Periskop.id - Kepala Dinas Direktorat Jenderal Kependudukan dan Pencatatan Sipil (Dukcapil) DKI Jakarta Denny Wahyu Haryanto menyatakan, jumlah pendatang baru di Jakarta sejak 25 hingga 30 Maret 2026 telah mencapai 1.000 jiwa.
“Kalau melihat perkembangan hasil Pelayanan Adminduk dari tanggal 25 Maret sampai dengan 30 Maret 2026, sudah mencapai 1.000 Jiwa pendatang baru pascalibur Lebaran 2026,” kata Denny di Jakarta, Rabu (1/4).
Menurut dia, tahun ini, jumlah pendatang ke Jakarta diprediksi mengalami penurunan. Tren penurunan jumlah pendatang itu sudah terjadi selama tiga tahun terakhir.
Dia menilai penurunan jumlah pendatang ke Jakarta terjadi karena tiga faktor. Pertama, mulai meratanya pertumbuhan ekonomi di daerah.
Saat ini, kata dia, sejumlah wilayah telah memiliki sentra industri yang mampu menyerap tenaga kerja, sehingga masyarakat tidak lagi harus datang ke Jakarta untuk mencari pekerjaan.
Faktor kedua, kata Denny, yaitu perubahan pola pikir masyarakat terhadap Jakarta. Saat Jakarta bertransformasi sebagai ibu kota global, kebutuhan akan kompetensi dan keterampilan semakin tinggi.
Kondisi tersebut dapat membuat calon pendatang menyadari bahwa hidup di Jakarta tidak cukup hanya bermodal nekat, melainkan harus memiliki kemampuan yang memadai agar bisa bertahan.
Faktor ketiga, yakni kesiapan tempat tinggal. Banyak calon pendatang yang belum mengetahui akan tinggal di mana sesampainya di Jakarta. Karena tidak memiliki kepastian tempat tinggal, maka banyak warga daerah memilih untuk menunda kedatangannya ke Jakarta.
Kendati demikian, Denny mengatakan data tersebut masih menunggu perkembangan hingga akhir April 2026. Ia menjelaskan mulai 1 hingga 29 April 2026, jajaran Dukcapil, baik Suku Dinas Kota atau Kabupaten, Sektor Dukcapil Kecamatan maupun Satuan Pelaksana Dukcapil Kelurahan, melaksanakan Kegiatan Jemput Bola Pelayanan Adminduk di beberapa RW, bekerja sama dengan Pemerintah Kecamatan dan Kelurahan serta pengurus RT/RW setempat.
Miliki Kemampuan
Sebelumnya, Gubernur DKI Jakarta Pramono Anung Wibowo kembali mengingatkan agar warga yang datang ke ibu kota memiliki kemampuan untuk bekerja sehingga tidak menjadi beban.

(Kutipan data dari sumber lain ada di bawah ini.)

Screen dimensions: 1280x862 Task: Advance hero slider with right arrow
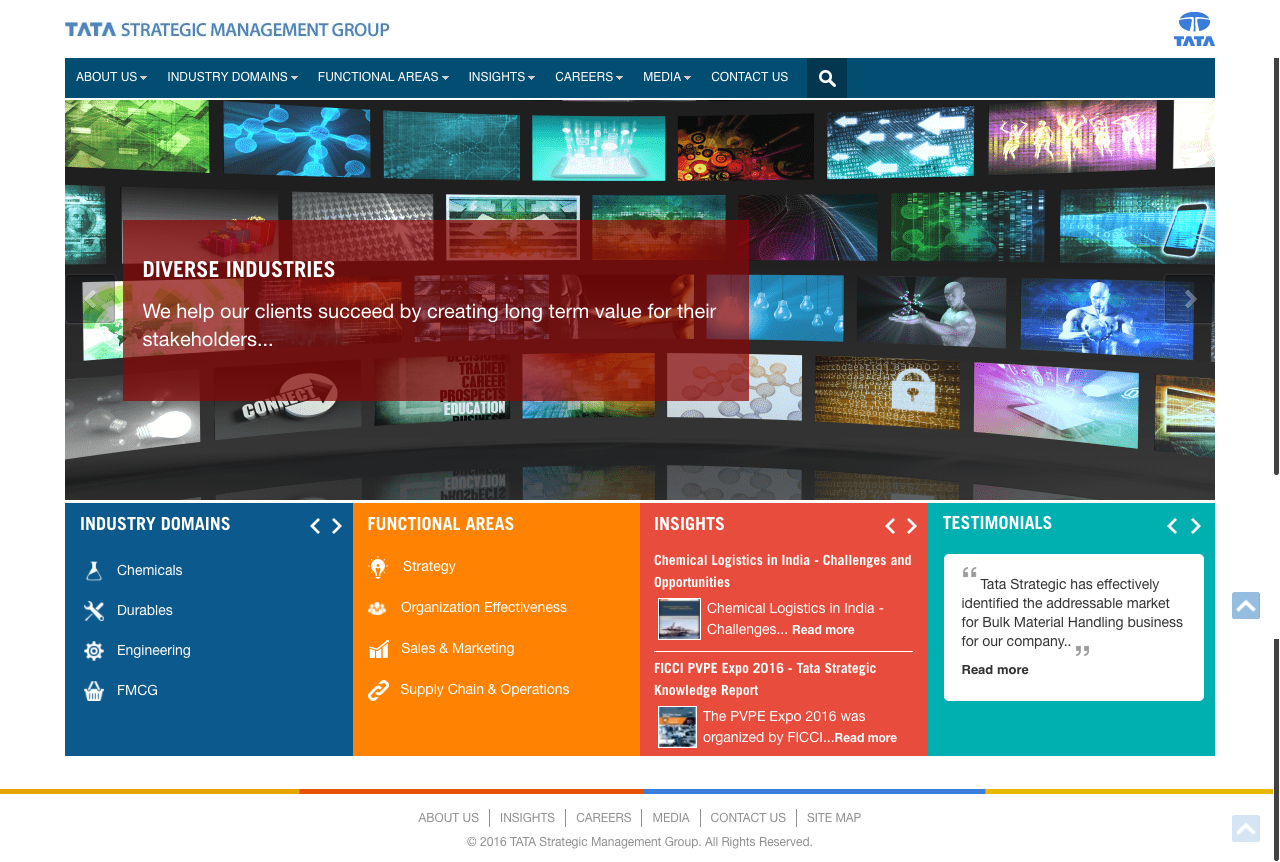pos(1189,299)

"Jakarta tentunya juga mensyaratkan orang untuk bekerja, dan kapabilitasnya sesuai dengan apa yang menjadi kebutuhan,” kata Pramono di Balai Kota, Jakarta, Rabu (25/3).

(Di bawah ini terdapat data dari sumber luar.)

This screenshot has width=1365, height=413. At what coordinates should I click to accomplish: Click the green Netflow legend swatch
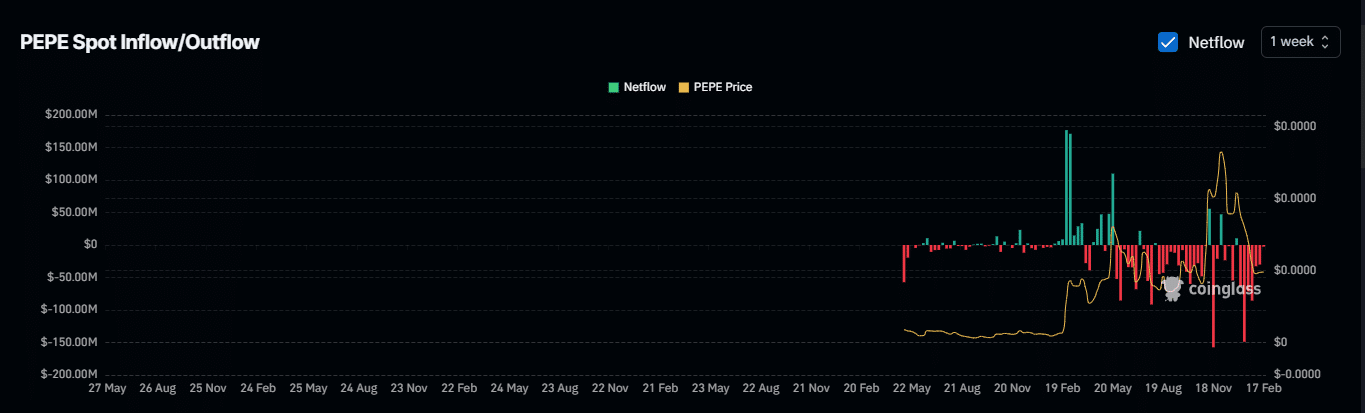tap(613, 87)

Pria yang akrab disapa Pram itu pun menegaskan, Pemerintah Provinsi (Pemprov) DKI Jakarta tidak akan melakukan operasi yustisi. Pihaknya, kata dia, sangat terbuka bagi siapapun yang ingin merantau bekerja di ibu kota.
Namun, dia mengatakan apabila warga yang datang tidak memiliki kemampuan untuk bekerja, maka pihaknya akan melakukan penertiban.
“Dalam hal yang seperti itu (pendatang yang tak punya kemampuan kerja), pasti akan kami berikan ruang untuk ditertibkan. Tidak bisa orang kemudian datang tanpa mempunyai kemampuan apa pun dan menjadi beban. Jadi, Jakarta terbuka bagi siapa saja, tetapi kami meminta bagi siapa pun yang datang ke Jakarta, mari membuka ruang untuk bekerja keras di Jakarta,” ungkap Pramono.
Anggota Komisi D DPRD DKI Jakarta Nabilah Aboebakar Alhabsyi telah meminta Pemprov DKI agar memperkuat pendataan dan pengawasan administratif kependudukan. Pemprov DKI juga dimintanya memberikan edukasi kepada calon pendatang, mengenai kondisi riil lapangan kerja dan biaya hidup di ibu kota.
Menurut dia, urbanisasi tanpa persiapan hanya akan menambah persoalan baru, mulai dari meningkatnya pengangguran hingga bertambahnya permukiman tidak layak huni. "Kota ini terbuka bagi siapa pun, tetapi mari bersama menjaga agar kota ini tetap tertib dan layak bagi seluruh warganya," tutur Nabilah.